Within each datacenter, there are multiple Availability Zones (AZ). You can look at them as a datacenter within a datacenter. It operates as a standalone subset, which makes it highly redundant in case one zone goes down, the rest will still operate normally. You must always have your architecture running in at least two AZs. When a complete zone goes down, it can easily scale up the other zone to handle the load. Be carefull though, when you redirect the load to the other zone, without having enough computing power ready, it may crash. Be sure you have enough capacity in the new zone.
Every EC2 node uses Elastic Block Storage (EBS). The service that provides flexible hard drive capabilities. You can easily create snapshots, create or destroy drives and attach them to instances. Make sure your nodes are stateless and always have an up-to-date snapshot to launch new instances off. As you nodes are clustered and stateless, each drive is primarily the same, which makes them easy to replace. The state of your application (static files, database, uploaded media etc.) is stored in S3 or replicated.
It may happen that one of your nodes get compromised and someone infiltrades your architecture. At this point you are extremely vulnerable. Happily you could monitor suspicious activity as it happens. Nodes have repetitive behaviour which makes it easy to monitor nodes that suddenly request data it normally never needs. Be sure to use the build-in IAM (Access Management) for instance permissions. This will block a node from accessing anything other than its own data. When a node is behaving funny, you can either do two things. Terminate it and launching a new one, risking the chance that a hacker will easily access your architecture again. Or you create a small honeypot VPC and place the node in it. Giving the node no permissions to access anything outside the VPC you can monitor its behaviour. Now you can check the log files and see how someone entered your architecture and fix the problem.

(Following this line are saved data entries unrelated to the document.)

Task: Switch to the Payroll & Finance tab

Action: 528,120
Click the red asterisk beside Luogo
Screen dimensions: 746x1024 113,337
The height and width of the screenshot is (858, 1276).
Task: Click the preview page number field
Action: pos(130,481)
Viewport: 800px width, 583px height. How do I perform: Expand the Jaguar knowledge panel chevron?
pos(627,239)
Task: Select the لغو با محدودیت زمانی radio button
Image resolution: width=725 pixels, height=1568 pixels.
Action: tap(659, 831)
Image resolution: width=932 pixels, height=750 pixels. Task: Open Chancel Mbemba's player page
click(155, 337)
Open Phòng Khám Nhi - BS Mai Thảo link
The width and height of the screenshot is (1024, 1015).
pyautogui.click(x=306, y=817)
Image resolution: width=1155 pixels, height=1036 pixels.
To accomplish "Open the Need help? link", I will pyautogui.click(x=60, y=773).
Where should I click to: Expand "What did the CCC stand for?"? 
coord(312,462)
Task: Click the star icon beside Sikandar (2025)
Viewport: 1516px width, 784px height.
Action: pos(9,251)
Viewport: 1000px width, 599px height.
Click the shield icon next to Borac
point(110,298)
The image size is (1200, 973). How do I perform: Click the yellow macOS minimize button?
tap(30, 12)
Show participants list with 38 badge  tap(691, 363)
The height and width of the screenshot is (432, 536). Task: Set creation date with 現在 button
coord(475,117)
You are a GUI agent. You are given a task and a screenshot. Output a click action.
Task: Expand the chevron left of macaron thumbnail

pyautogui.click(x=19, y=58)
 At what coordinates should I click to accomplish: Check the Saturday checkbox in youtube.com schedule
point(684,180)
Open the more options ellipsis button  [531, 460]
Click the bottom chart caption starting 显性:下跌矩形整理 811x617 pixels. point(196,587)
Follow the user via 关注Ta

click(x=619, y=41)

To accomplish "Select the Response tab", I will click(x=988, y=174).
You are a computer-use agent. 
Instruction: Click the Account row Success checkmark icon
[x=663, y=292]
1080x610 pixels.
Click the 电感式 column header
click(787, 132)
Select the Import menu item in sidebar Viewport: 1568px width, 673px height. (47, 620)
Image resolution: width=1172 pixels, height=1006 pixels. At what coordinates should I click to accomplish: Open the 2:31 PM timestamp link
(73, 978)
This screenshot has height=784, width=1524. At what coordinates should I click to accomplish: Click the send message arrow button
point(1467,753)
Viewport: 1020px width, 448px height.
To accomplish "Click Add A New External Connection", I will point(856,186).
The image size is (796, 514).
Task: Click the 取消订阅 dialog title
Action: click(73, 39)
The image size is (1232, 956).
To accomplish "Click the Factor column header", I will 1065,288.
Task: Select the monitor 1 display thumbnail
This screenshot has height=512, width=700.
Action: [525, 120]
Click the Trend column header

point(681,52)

Speaking of a worst-case-scenario. A complete datacenter with all Avalibility Zone’s may crash. This recently happend when a storm hit the biggest AWS US datacenter. Taking down 8 AZ’s and with that, a big part of the internet. When using Route53 you can easily turn on latency based routing. This will locate the nearest operating datacenter and redirect requests to it. DNS records have a minimum TimeToLive of 60 seconds, given that your internet service provider doesn’t cache these. You MUST always save the state of your application in another datacenter, given that your application doesn’t already run in multiple datacenters. It may take a few minutes to re-launch your architecture from the dump files but its better than hours of downtime.